[Records from a collection]
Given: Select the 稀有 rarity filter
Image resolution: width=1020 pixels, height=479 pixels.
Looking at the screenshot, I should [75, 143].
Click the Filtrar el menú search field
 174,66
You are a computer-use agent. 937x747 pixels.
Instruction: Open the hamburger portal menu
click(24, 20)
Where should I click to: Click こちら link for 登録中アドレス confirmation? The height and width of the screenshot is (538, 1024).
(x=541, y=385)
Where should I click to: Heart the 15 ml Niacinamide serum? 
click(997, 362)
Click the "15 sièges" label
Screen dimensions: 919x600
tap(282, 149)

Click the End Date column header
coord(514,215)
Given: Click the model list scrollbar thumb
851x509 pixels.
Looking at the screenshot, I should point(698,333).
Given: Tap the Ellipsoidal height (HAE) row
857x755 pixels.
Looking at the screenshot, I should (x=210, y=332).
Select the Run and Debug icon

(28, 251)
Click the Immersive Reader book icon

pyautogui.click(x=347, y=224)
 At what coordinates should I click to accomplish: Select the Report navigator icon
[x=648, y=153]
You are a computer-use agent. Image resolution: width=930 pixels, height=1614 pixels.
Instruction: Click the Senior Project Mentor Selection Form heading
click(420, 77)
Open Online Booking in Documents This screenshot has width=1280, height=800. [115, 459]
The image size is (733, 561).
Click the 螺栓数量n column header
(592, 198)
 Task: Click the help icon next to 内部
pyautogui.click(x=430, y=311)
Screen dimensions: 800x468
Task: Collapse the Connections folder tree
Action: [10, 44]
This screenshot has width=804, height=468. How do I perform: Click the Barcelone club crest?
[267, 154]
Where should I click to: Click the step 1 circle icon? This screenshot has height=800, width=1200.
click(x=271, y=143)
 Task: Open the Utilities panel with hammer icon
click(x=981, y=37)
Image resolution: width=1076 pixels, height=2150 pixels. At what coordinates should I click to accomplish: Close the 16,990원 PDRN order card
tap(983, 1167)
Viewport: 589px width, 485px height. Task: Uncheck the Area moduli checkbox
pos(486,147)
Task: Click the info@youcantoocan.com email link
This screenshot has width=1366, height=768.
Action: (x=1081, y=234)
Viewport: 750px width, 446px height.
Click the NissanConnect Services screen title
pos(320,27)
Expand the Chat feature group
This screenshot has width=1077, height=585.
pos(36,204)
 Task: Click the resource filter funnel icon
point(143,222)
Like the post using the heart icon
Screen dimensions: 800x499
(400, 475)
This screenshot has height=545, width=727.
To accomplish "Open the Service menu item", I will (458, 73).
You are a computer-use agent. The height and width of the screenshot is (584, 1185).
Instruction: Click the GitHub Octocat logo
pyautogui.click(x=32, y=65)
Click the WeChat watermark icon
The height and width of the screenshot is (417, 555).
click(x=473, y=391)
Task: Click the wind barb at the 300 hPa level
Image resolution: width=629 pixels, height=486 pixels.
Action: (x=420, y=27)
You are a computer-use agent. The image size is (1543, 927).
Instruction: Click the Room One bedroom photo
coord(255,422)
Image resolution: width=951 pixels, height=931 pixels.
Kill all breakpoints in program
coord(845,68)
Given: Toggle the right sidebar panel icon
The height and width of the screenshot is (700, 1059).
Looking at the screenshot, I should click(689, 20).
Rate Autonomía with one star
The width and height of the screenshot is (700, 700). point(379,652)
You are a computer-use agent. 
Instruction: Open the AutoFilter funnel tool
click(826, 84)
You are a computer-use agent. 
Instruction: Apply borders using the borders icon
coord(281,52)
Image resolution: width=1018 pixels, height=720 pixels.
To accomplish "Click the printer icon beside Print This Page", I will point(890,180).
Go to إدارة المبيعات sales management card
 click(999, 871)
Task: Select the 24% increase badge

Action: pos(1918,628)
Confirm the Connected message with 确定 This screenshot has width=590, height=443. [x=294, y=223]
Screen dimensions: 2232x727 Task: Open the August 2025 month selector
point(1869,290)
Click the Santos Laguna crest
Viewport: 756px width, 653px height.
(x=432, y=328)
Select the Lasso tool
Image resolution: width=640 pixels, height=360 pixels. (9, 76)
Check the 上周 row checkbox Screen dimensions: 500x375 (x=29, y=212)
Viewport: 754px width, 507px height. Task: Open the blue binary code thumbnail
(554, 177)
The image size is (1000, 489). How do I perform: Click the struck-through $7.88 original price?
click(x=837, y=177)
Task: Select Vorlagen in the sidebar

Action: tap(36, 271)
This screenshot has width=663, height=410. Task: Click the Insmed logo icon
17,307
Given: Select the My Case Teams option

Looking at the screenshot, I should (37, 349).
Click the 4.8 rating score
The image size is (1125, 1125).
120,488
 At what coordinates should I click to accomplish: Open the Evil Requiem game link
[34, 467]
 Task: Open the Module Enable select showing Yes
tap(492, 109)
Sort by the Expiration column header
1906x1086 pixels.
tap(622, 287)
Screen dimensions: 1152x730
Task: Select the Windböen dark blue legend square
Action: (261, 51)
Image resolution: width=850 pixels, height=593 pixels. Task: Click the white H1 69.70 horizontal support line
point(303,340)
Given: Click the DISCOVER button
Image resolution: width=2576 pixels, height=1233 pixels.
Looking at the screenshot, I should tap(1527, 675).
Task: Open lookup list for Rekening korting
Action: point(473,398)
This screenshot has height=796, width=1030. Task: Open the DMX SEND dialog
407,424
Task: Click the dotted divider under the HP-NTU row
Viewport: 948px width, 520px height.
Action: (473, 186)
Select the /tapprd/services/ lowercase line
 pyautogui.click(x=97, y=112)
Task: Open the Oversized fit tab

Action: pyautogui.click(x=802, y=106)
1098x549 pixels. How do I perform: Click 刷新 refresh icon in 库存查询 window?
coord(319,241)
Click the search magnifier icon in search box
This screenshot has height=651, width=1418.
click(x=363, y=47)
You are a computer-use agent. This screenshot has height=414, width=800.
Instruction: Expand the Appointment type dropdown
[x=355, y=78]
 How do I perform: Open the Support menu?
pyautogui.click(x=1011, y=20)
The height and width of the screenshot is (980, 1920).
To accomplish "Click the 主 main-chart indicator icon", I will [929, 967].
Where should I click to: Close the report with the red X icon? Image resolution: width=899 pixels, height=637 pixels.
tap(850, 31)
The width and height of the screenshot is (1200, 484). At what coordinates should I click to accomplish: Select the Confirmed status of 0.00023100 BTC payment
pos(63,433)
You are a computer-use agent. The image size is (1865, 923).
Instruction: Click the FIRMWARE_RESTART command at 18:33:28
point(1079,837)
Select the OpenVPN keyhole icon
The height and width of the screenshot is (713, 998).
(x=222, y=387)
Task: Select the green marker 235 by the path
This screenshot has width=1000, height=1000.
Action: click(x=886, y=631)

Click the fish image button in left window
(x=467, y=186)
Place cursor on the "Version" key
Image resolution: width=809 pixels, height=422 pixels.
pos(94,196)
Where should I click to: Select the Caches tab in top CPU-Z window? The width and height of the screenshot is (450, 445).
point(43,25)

• _Assignment_: Check every line above for the string "will" and copy those that have it.

• _Worked solution_:
To accomplish "Open the Service menu item", I will (458, 73).
To accomplish "Click the printer icon beside Print This Page", I will point(890,180).
To accomplish "Click the 主 main-chart indicator icon", I will [929, 967].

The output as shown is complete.